Assim, buscando dar mais um passo nesta direção, em 1993, foram propostas algumas medidas – que ficaram conhecidas como “Operação Caixa-Preta” e que buscavam, entre outras coisas, a redução quantitativa da carteira de títulos de responsabilidade do Tesouro Nacional no Banco Central e à reestruturação qualitativa da mesma, buscando dotar esta autarquia de instrumentos mais adequados à condução da política monetária. De fato, a participação no estoque da dívida dos títulos em poder do Banco Central passou de 70% ao final de 92 para 20% em dez/94.

A despeito desta operação, a coordenação das políticas continuou apresentando problemas, uma vez que ambas as instituições tinham instrumentos idênticos (LTN e BBC, NTN-D e NBC-E e LFT e LBC) à disposição, para a realização de objetivos diferentes (rolagem da dívida pública e política monetária), que nem sempre demandavam as mesmas ações.

Assim sendo a partir de 95, em especial, até maio de 98 a coordenação de políticas era tal que numa mesma data, ou com diferença de poucos dias, poderia haver dois leilões, um realizado pelo Banco Central e outro pelo Tesouro Nacional, de títulos de características idênticas e de prazos semelhantes. O histórico de interposição de ações e objetivos descritos acima fazia com que a transparência das políticas fosse prejudicada, ou seja, a venda de uma LTN por parte do Tesouro Nacional poderia ser entendida pelo mercado como sinalização das taxas de juros, quando deveria ser tão somente uma operação de financiamento a taxas de mercado.

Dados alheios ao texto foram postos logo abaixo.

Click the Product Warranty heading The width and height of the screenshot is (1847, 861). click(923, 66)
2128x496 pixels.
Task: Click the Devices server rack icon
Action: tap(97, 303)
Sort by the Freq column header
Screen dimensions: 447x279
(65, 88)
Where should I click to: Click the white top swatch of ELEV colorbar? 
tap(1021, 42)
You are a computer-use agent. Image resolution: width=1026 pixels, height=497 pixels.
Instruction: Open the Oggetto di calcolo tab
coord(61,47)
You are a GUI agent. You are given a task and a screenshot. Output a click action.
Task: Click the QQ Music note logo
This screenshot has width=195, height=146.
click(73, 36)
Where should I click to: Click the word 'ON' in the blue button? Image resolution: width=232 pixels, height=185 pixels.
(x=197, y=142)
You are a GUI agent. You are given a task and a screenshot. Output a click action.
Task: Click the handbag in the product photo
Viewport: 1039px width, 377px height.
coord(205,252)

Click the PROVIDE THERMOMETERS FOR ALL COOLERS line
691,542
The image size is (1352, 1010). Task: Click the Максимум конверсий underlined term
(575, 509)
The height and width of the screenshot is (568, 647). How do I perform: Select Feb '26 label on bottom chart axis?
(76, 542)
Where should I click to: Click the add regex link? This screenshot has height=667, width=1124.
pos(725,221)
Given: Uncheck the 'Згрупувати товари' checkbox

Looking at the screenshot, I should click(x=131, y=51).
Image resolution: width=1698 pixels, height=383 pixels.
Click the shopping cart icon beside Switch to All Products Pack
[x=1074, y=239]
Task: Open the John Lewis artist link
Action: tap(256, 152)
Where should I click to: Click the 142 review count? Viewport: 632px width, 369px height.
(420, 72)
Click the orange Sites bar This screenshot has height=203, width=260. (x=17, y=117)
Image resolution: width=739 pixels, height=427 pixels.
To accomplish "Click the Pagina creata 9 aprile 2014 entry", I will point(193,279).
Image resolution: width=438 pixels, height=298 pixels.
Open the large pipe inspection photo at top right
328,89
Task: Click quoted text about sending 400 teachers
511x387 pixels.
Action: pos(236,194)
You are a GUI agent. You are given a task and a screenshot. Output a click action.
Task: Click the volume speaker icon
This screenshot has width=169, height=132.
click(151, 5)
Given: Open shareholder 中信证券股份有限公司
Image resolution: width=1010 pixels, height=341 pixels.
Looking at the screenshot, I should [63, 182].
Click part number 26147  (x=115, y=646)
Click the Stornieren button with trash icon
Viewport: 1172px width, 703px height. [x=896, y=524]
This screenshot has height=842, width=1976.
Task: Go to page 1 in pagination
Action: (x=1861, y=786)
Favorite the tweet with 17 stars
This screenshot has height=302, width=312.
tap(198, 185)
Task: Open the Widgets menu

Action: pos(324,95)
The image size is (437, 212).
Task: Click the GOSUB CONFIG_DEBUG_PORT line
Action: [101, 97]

Tal situação só terminou efetivamente em 2000, quando, já em antecipação à Lei de Responsabilidade Fiscal acordou-se em o Banco Central só emitir – em leilão primário - títulos atrelados ao câmbio, com objetivos de política cambial, todos os outros títulos ficando a cargo do Tesouro Nacional. Desta forma, sempre que o Banco Central desejar realizar política de mercado aberto com títulos públicos, ele o faz com títulos de sua própria carteira, ficando perfeitamente entendido pelo mercado quais os objetivos de política pretendidos com cada ação de cada órgão.

Esta sistemática permite a percepção, pelo mercado, de que leilões primários têm por finalidade exclusivamente a tarefa de financiamento dos déficits fiscais, não representando, portanto, sinalização quanto a um nível ideal de taxa de juros, tarefa exclusiva de competência da Autoridade Monetária. Esta pode, uma vez que detém em sua carteira instrumentos apropriados, realizar operações, em mercado secundário, visando colocar ou retirar moeda de circulação.